Small reward for waiting three hours, however, after having waited two hours in the downtown area before that, waiting to get air conditioning working in my car.
The freon certainly needed to be recharged, but once that was done the real fun began. The air conditioning didn't kick on. A fuse was blown, but why? The investigative team started work, isolating, testing, raising the car up, then lowering it, searching with a flashlight, turning it on, off, on, off. Finally the answer. Something called a super-heat switch, a switch that turns the compressor off when the engine overheats. My engine doesn't overheat, but never mind, I need the switch or the air conditioning won't go on at all, and of course there are no such specialized switches available from run-of-the-mill automotive parts stores on a Saturday. So we have no air conditioning.
It's really okay, this end result. We know the problem, are on the way to fixing it, it is all going to be fine, Dorothy and I can stand driving there and back without it.

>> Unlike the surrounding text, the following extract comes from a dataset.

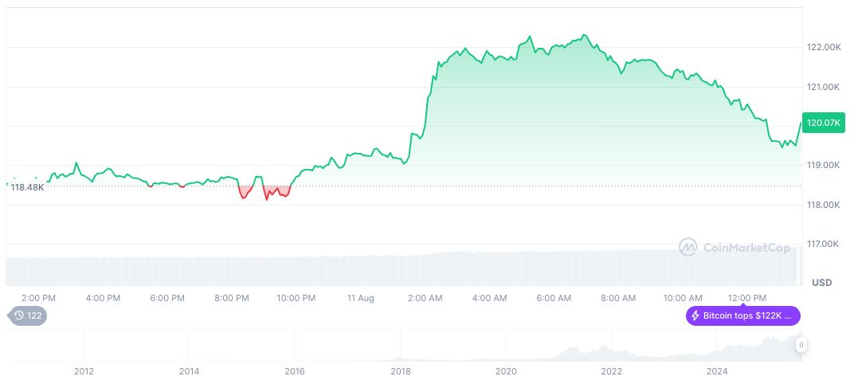
Task: Click the 122 events badge
Action: [28, 315]
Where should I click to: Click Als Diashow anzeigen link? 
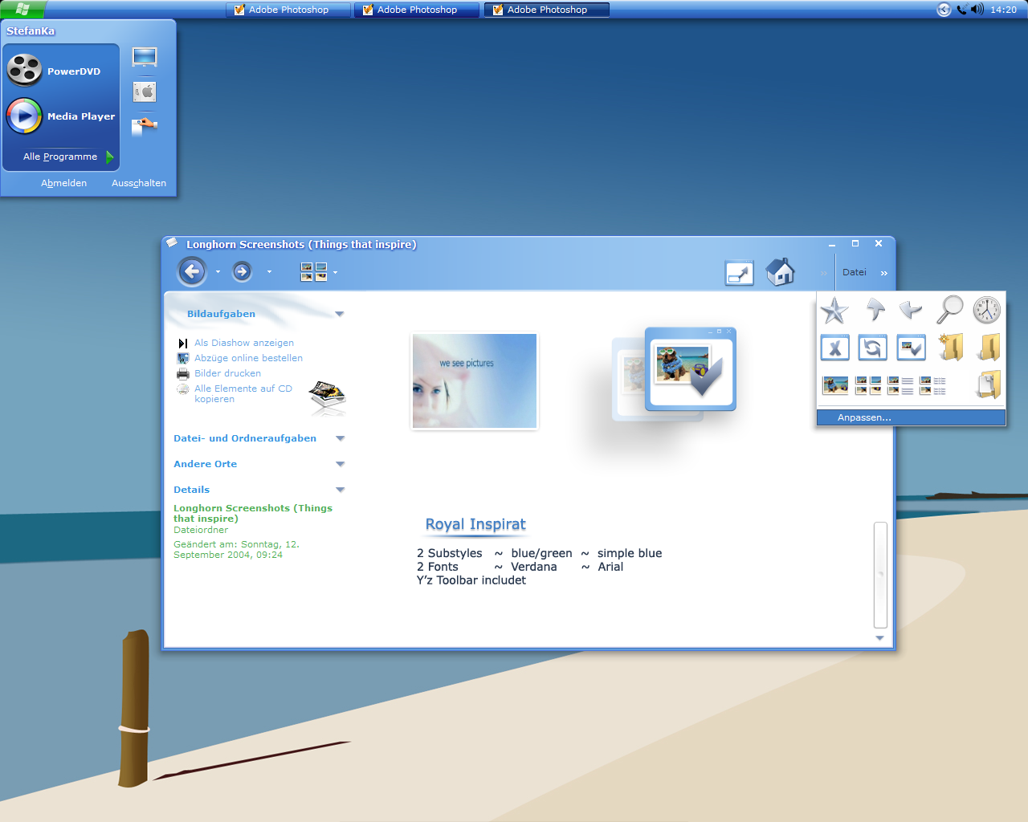click(x=243, y=343)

Dorothy is as flexible in this way as I am, is as positive and able to put a good face on things, take things as they come.

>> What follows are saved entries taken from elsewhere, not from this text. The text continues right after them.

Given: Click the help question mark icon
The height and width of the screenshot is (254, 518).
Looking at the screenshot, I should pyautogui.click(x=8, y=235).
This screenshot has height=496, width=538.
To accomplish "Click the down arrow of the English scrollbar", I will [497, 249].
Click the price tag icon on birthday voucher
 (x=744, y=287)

It was an interesting day in some odd ways, which I did recognize before I became so tense and wound up that I felt I would burst. Before I talked myself down, took lots of deep breaths, thought rapidly how I would rearrange and adjust my schedule and plans.
It was beautiful downtown, and lots of people were out strolling or shopping. The hot dog cart on the corner of Marsh and Broad, right near the auto shop, is called "Dogfather's" - the dog you can't refuse. Across from Dogfather's is Cheap Thrills, a music store. I stood in line behind this music store, waiting for a public restroom to open up, while strains of Rachmaninov's second piano concerto, coming from loudspeakers near the roof, heightened our experience. The restrooms are brick with a brass or iron sculpture, approximating sycamore trees, spread across the top, covering the grills as well, quite the visual treat in themselves.
I had a book with me, which, I believe, kept me from killing someone. I managed to get enough into it to keep my blood pressure relatively low as I wondered how long, how long. The mechanic at the desk came into the waiting room periodically to discuss what the others were doing to my car. He seemed to enjoy describing exactly how everything worked and what seemed to be wrong, each step of the way. Normally I enjoy this kind of attention and information as much as the next person, but what kept going through my mind this time was, "how long?" and there never was an answer. Nor was there an answer to "How much?" At the end, he did everything he could to cut the bill down, lowering it by a decent amount by refining the amount of freon, using my auto club discount, cutting the mechanic's hourly rate (the *lowered* rate was still over $70 an hour). I do appreciate his efforts. I am glad to be home, glad to be finally getting onto the things I intended to have done by now. And to setting aside things I am not going to be getting done.
If ever I needed a retreat, it's now. So maybe in a way this was a good thing.